Yet here comes heavy-footed Michael Dobbs again. Between them, his star Ian Richardson and his adapter Andrew Davies dragged Dobbs's Francis Urquhart trilogy way above its literary station. Some similarly gifted TV team should do the same with Goodfellowe MP (HarperCollins, pounds 16.99) to wipe out the memory of just how dull this novel is. Thomas Goodfellowe, its crumpled crusader, is a backbench "piece of parliamentary flotsam" with a wrecked family and a glorious future behind him. In a less than thrilling intrigue, he ventures out from his Soho eyrie to bust a Buchaneseque industrial cartel which plans (with help from a crudely caricatured Maxwellian magnate) to seize control of British newsapers. The only laugh in this perfunctory plot, decked out in dreary Archer-level prose, comes from the notion that EU legislation might force our upstanding breed of media barons to sell their titles to a bunch of spivs. Remind me, now: who is it that controls HarperCollins?

In contrast, Michael Toner's Seeing the Light (Simon & Schuster, pounds 15.99) manages a few half-decent thrills and some nice touches of sulphurous wit. Toner (a former Express lobby correspondent) creates a Tory minister compelled to do good by three glimpses of heaven and hell.

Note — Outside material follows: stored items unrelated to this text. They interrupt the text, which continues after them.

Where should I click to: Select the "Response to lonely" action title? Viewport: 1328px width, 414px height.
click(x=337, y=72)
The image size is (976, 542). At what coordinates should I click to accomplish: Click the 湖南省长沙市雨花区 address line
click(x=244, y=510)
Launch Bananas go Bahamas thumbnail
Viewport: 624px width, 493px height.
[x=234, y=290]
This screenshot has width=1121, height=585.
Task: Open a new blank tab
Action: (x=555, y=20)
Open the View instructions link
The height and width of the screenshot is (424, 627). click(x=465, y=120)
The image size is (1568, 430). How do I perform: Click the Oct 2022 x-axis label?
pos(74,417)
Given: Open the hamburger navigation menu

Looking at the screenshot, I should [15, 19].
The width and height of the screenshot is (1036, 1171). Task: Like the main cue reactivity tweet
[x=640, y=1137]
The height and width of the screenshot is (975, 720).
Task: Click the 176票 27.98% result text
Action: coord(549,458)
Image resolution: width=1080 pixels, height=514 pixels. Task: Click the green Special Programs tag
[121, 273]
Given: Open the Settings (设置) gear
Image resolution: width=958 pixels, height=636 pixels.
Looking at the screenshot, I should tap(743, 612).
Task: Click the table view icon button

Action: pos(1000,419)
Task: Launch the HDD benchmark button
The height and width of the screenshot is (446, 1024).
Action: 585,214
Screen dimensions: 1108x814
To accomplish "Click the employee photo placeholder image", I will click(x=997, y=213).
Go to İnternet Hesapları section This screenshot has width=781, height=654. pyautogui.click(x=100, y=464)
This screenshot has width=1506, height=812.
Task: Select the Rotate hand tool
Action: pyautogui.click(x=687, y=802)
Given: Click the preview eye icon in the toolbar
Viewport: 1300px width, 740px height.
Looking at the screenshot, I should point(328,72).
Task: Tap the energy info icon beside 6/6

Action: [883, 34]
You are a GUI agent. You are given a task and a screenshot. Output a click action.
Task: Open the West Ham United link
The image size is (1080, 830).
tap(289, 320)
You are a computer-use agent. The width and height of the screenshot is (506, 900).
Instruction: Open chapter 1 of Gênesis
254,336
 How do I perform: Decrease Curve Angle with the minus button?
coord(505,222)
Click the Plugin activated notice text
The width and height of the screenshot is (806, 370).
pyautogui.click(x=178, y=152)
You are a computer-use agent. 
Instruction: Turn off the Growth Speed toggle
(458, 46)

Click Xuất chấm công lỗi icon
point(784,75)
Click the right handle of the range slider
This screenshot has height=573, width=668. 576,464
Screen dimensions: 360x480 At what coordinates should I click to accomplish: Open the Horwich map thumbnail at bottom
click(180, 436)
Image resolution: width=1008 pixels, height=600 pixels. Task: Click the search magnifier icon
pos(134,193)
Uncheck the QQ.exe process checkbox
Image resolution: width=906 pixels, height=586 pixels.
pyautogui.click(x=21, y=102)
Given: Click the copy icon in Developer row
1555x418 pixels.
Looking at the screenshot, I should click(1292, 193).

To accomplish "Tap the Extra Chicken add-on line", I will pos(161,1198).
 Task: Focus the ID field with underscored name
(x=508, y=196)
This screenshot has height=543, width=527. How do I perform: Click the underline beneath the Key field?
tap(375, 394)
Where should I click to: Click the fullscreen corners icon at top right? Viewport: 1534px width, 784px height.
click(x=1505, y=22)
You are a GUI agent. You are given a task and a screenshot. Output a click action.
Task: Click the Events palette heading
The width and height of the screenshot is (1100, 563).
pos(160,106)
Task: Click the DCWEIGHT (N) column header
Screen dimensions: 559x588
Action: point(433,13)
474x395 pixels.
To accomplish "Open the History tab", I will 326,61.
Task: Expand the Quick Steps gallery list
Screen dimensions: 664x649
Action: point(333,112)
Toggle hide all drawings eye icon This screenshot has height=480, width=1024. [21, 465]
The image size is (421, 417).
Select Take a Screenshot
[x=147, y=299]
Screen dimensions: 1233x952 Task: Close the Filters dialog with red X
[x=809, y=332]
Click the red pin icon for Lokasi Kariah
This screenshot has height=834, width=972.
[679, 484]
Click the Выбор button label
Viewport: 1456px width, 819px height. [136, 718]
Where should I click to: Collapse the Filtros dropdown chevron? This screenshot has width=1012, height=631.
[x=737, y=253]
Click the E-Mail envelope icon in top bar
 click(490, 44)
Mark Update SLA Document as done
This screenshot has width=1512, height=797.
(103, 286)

The sudden conversion to virtue - and the havoc it wreaks - has a fine satirical pedigree (Toner calls his would-be saint George Gulliver). Unexpectedly, though, those parts of the book that stray furthest from political shenanigans impress the most. Toner's efforts to enter the head of "a 20th-century Englishman sunk in medieval dread" work surprisingly well, especially when Gulliver sets off on a sacrificial quest into the Sahara. Meanwhile, the usual Westminster imbroglio - with its sleazy hacks and back-stabbing MPs - raises only faint smiles. For blood and guts, the actual Tory leadership contest of 1990 outstripped the one Toner invents. Still, I did enjoy the idea of the Almighty materialising to Gulliver as a pukka gent in a Garrick Club tie. As He explains, "You need metaphors, George". So do we all - including a few of the plodding literalists who walk the parliamentary fiction beat.